- _Assigned task_: Once you reach the line containing "Task: Click the word" in the data below, restate each line word for word up to and including the one containing "Screen dimensions: 1270x952".

[Listed records — start]

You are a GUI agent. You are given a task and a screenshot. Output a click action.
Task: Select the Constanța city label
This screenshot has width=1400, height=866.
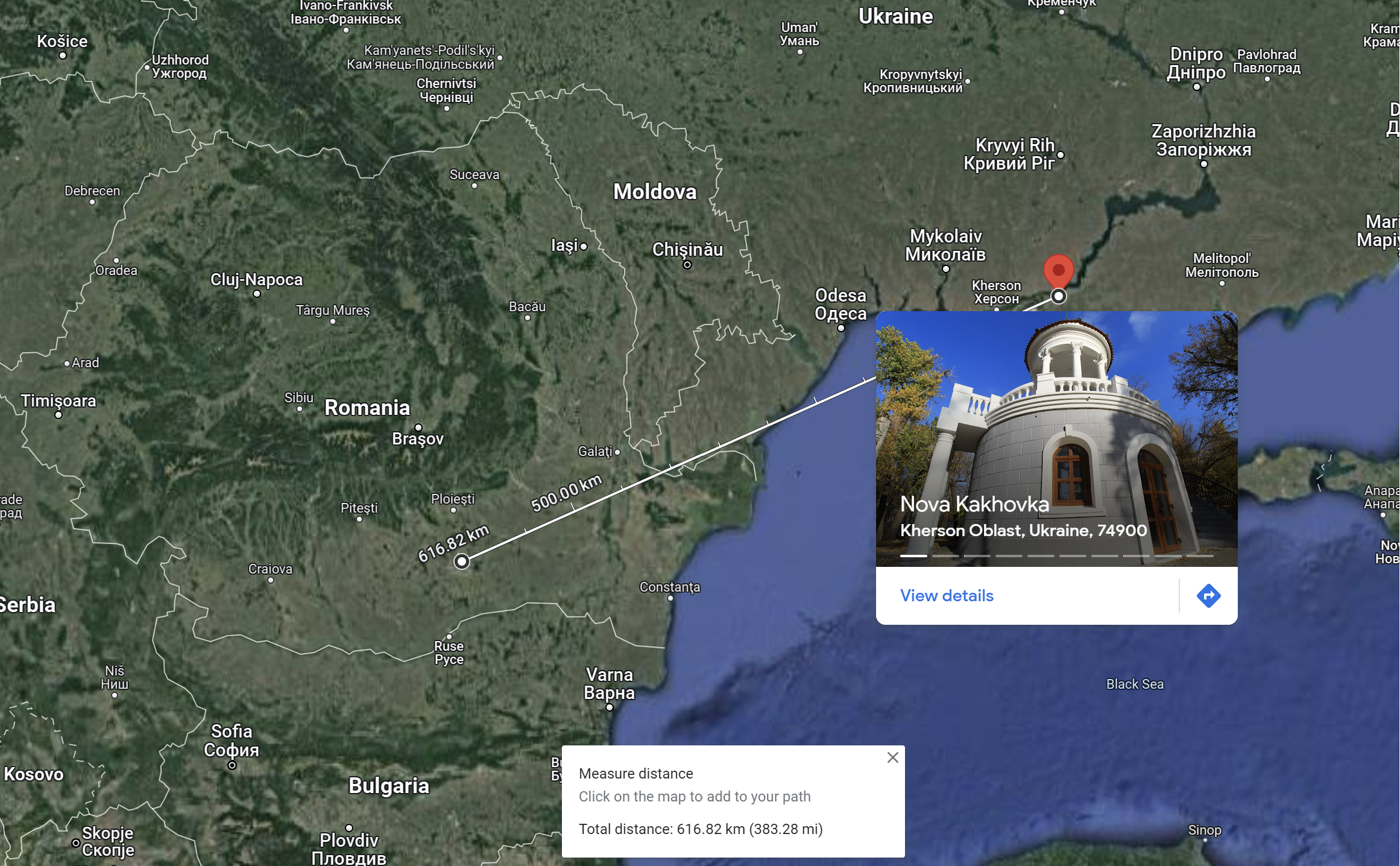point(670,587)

[Listed records — finish]
[Listed records — start]

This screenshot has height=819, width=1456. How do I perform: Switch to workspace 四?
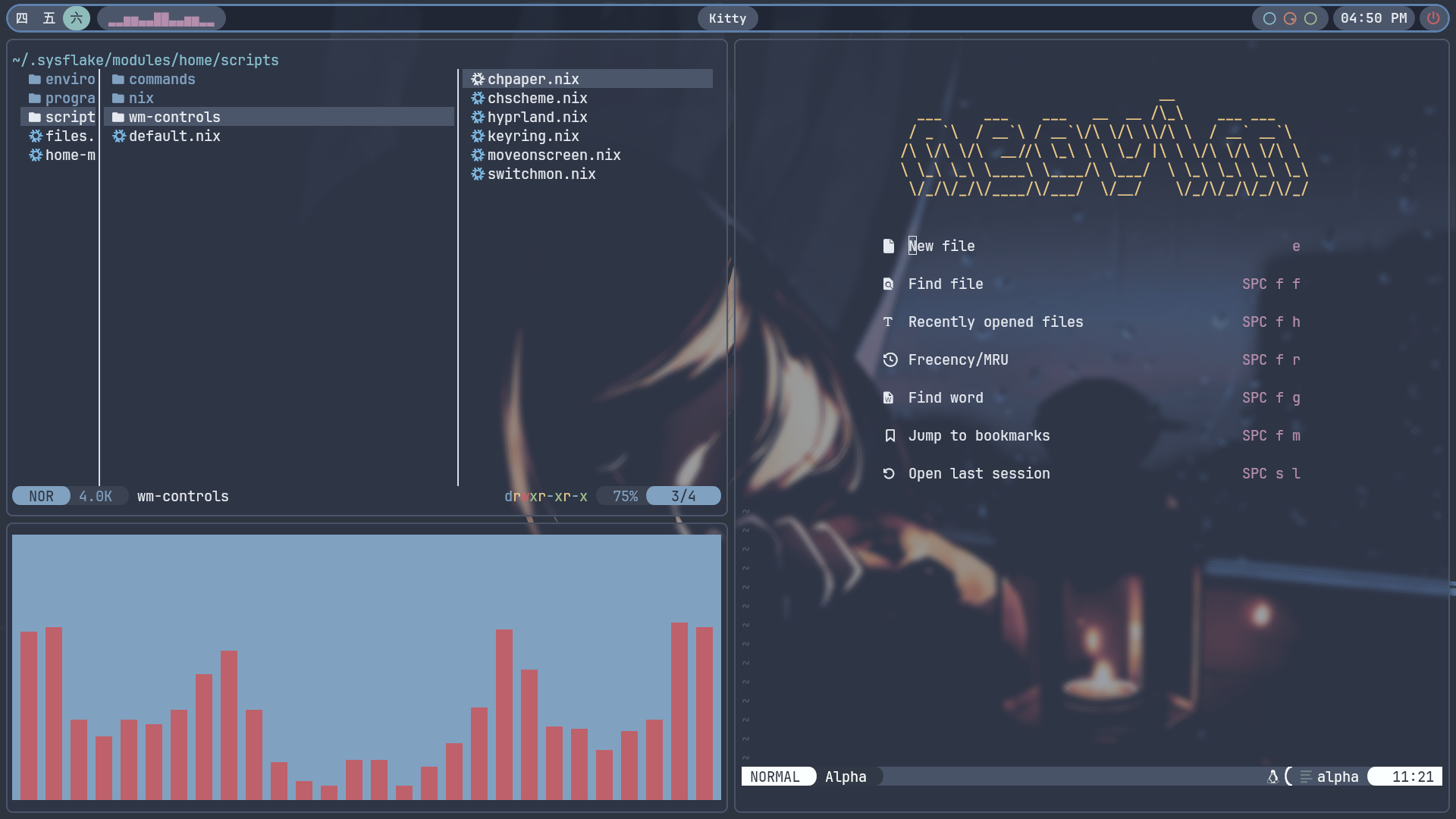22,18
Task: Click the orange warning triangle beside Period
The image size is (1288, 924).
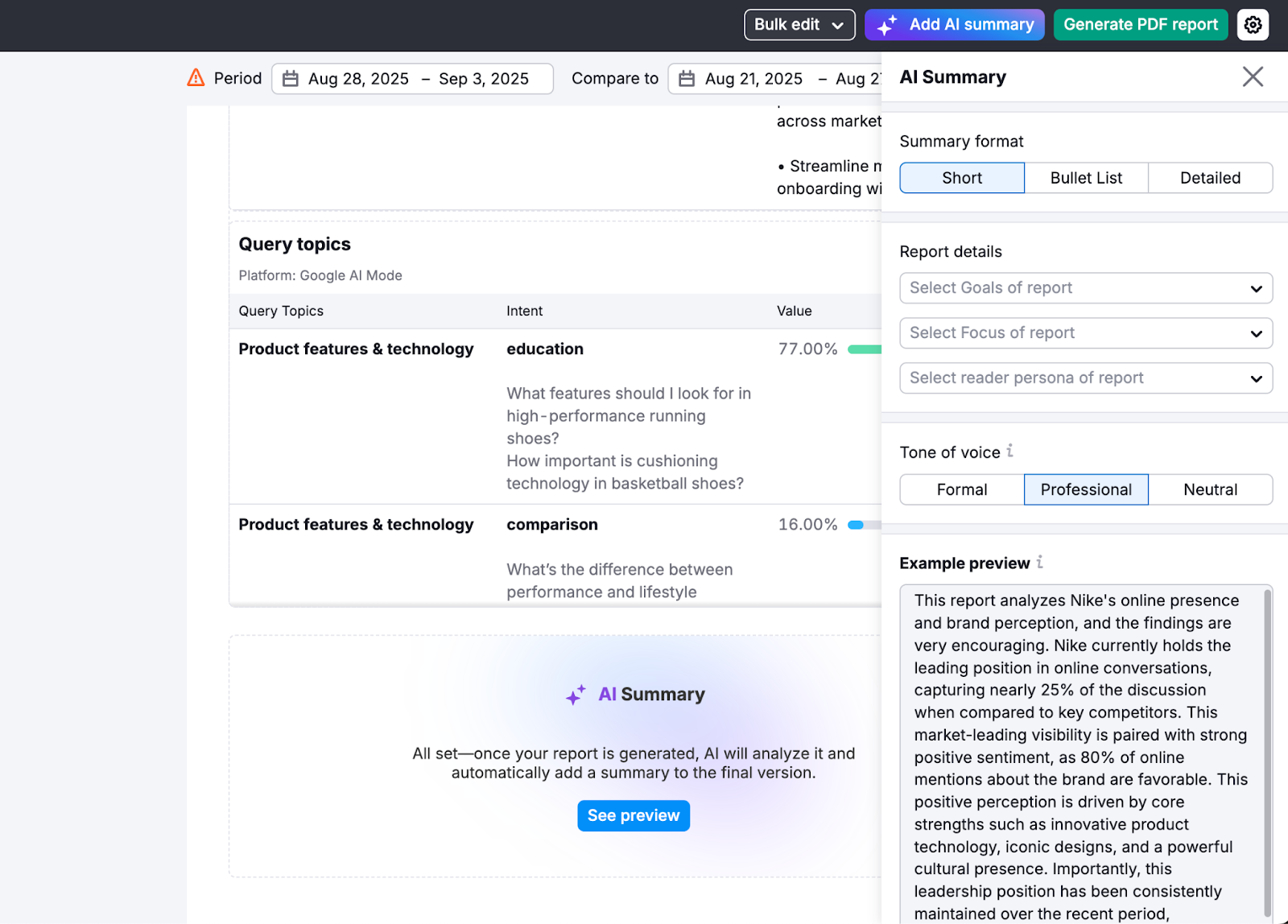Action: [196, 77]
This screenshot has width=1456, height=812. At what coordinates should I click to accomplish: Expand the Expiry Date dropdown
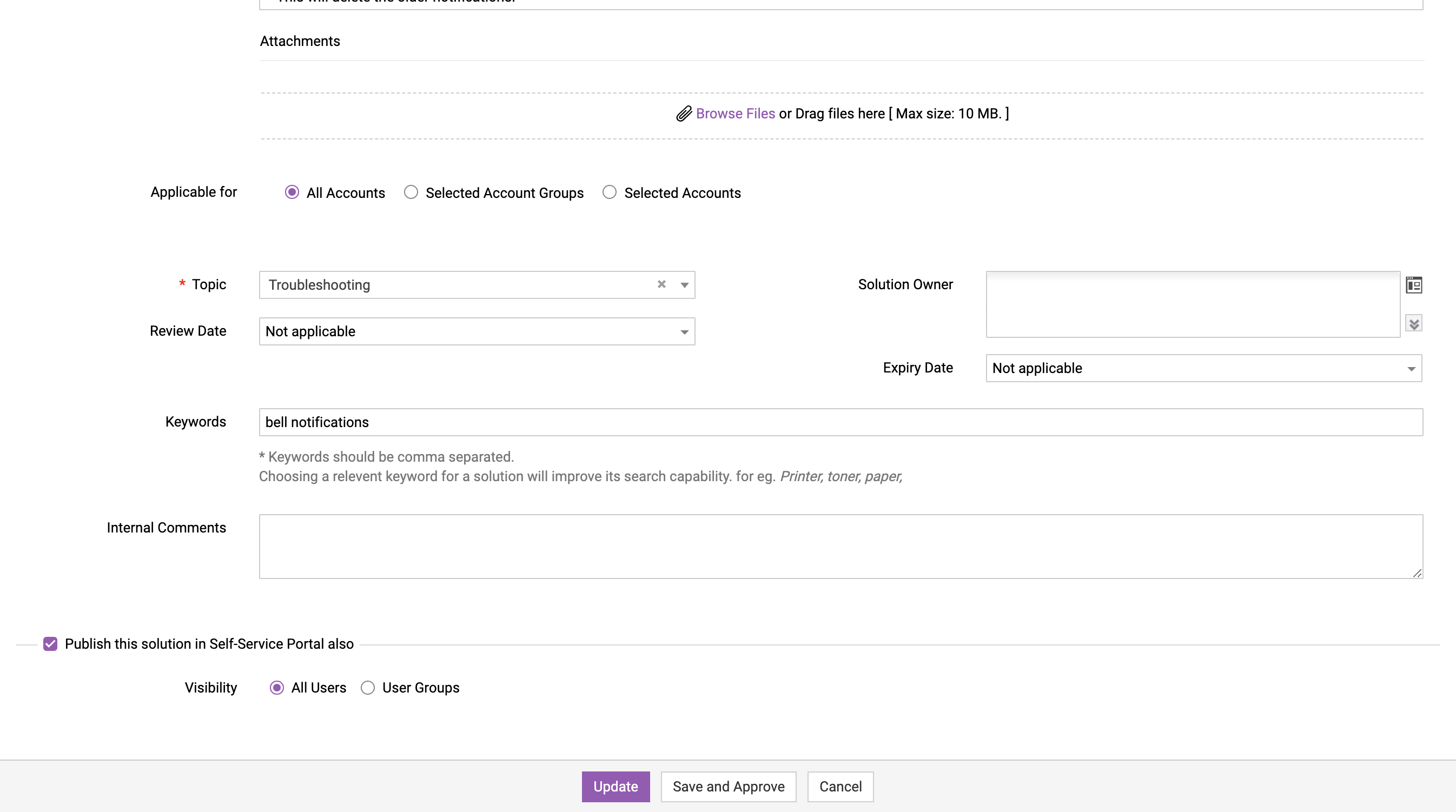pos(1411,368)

[Listed records — finish]
[Listed records — start]

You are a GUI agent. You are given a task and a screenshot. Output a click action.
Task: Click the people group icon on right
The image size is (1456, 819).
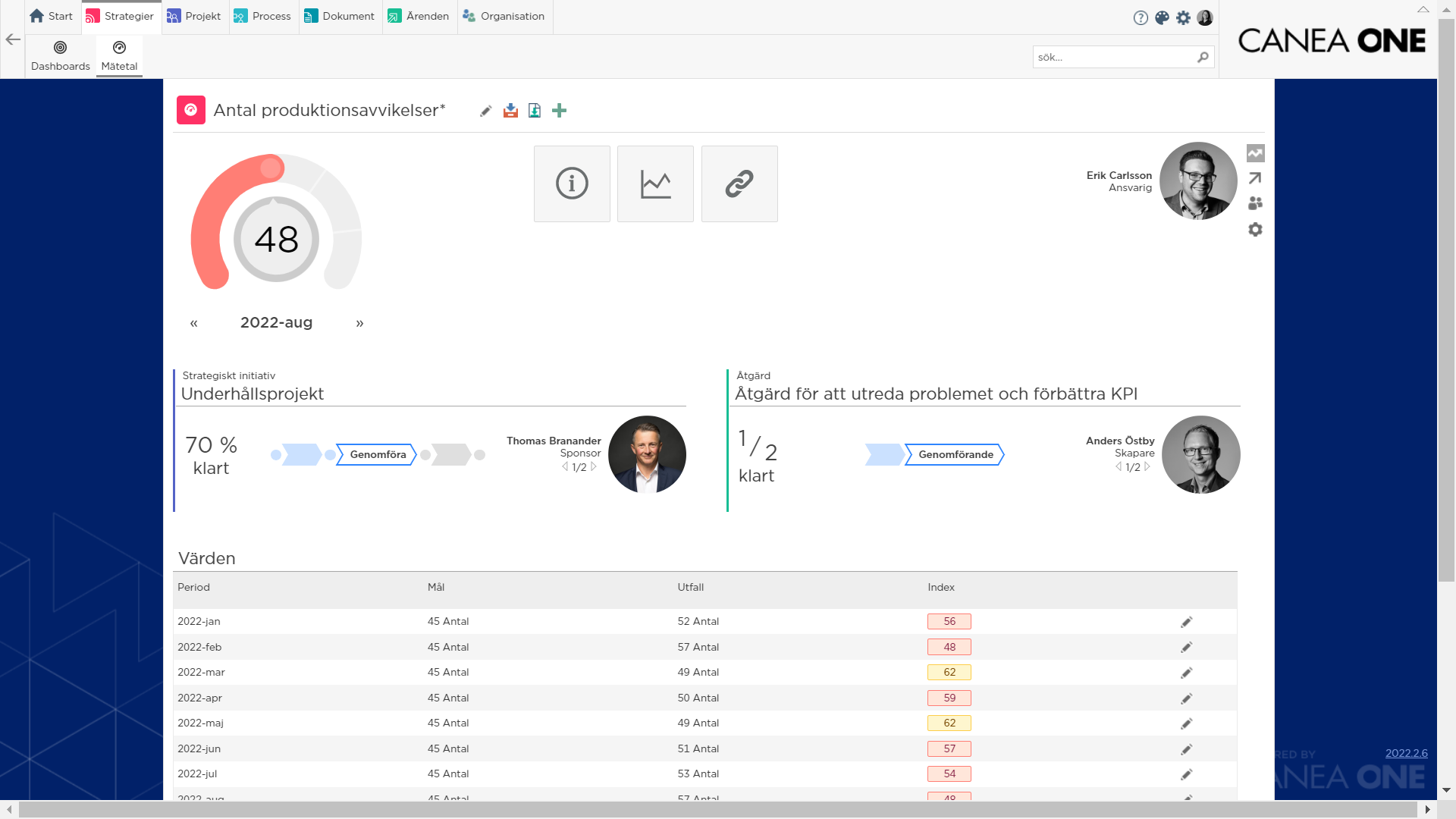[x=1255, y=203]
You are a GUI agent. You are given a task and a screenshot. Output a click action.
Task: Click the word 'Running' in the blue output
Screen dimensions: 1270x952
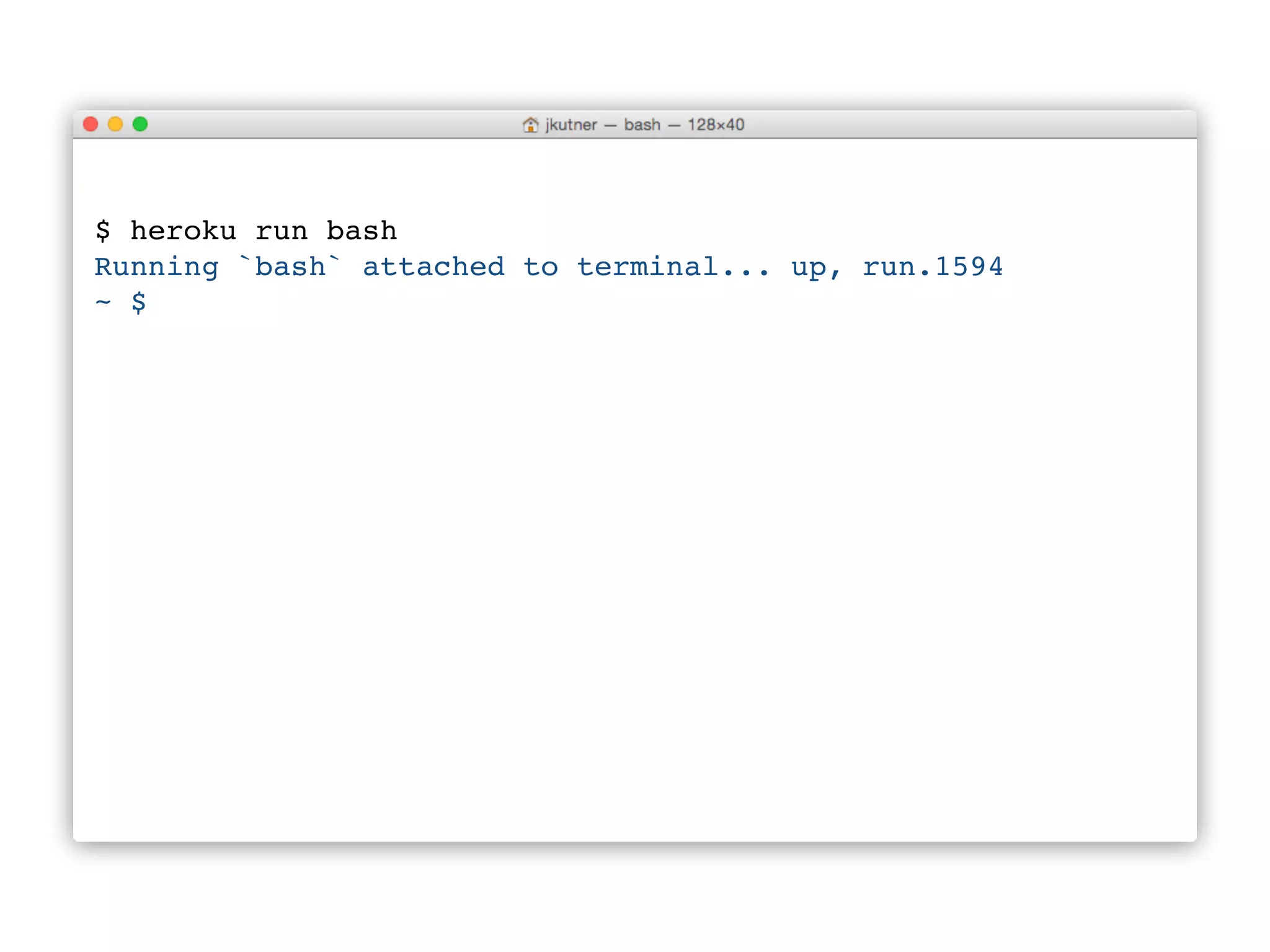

[Listed records — finish]

- _Written solution_:
Task: Click the word 'Running' in the blue output
Screen dimensions: 1270x952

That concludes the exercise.